▸ **Exercise aim**: Set down every line from the one containing "Task: Click into the 배송비 200,000 field" through the last line of the records below, exactly as written, and leave out the pictures.
(Excerpted records)
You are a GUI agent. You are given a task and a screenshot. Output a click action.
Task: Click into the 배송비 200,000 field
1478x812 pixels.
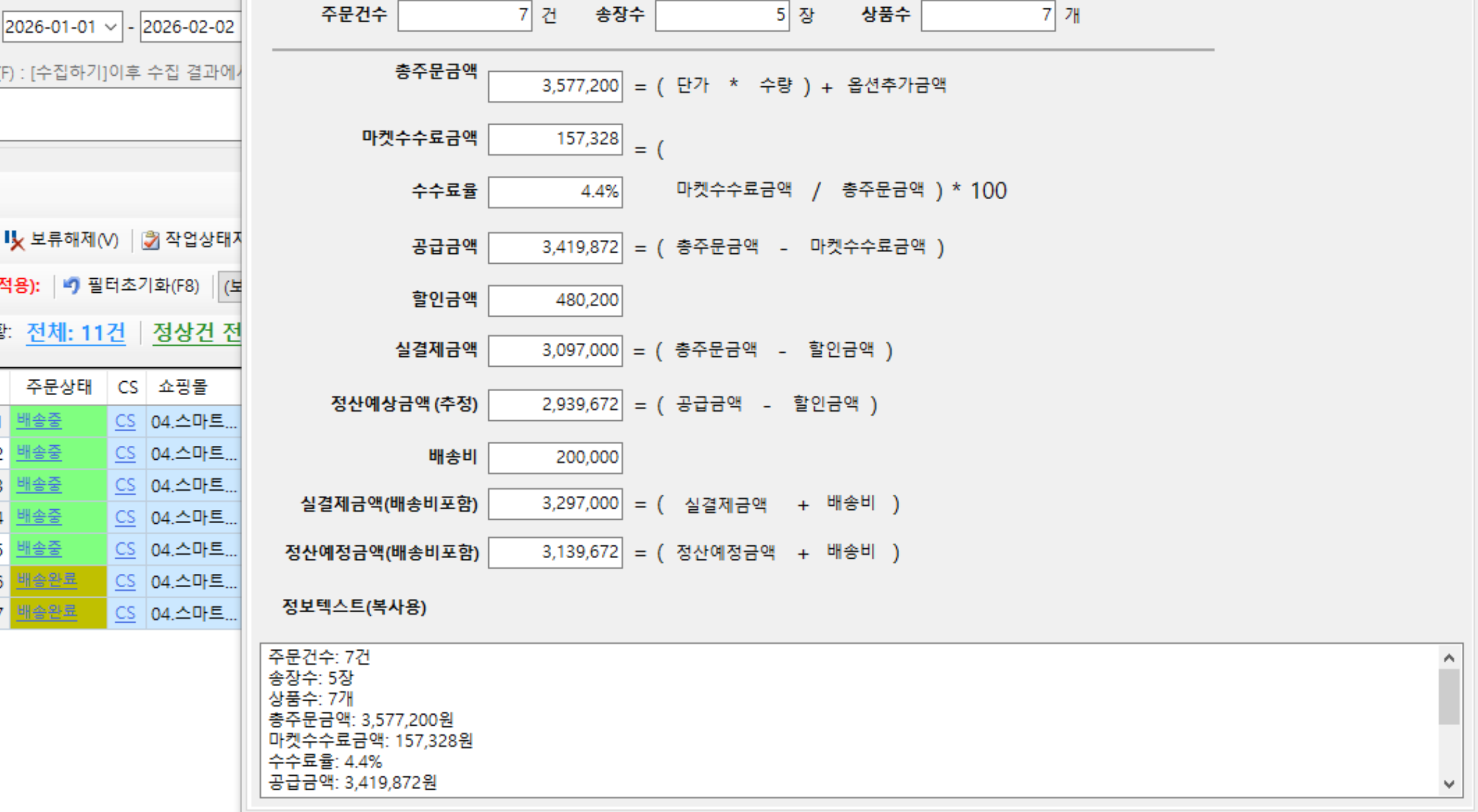click(x=555, y=457)
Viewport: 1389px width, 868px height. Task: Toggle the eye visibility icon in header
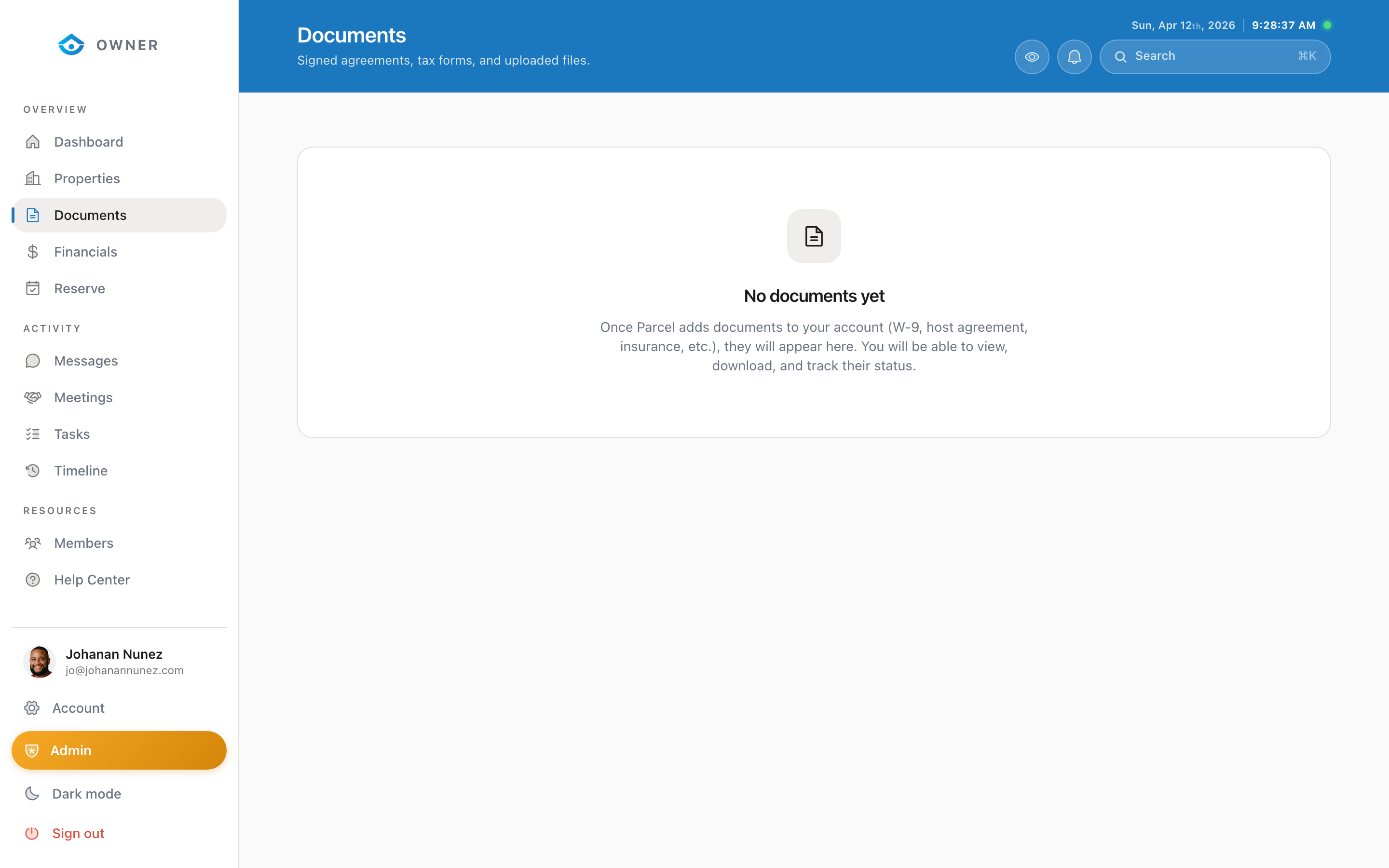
(End Excerpted records)
▸ **Response**:
Task: Click into the 배송비 200,000 field
1478x812 pixels.
click(x=555, y=457)
Viewport: 1389px width, 868px height. Task: Toggle the eye visibility icon in header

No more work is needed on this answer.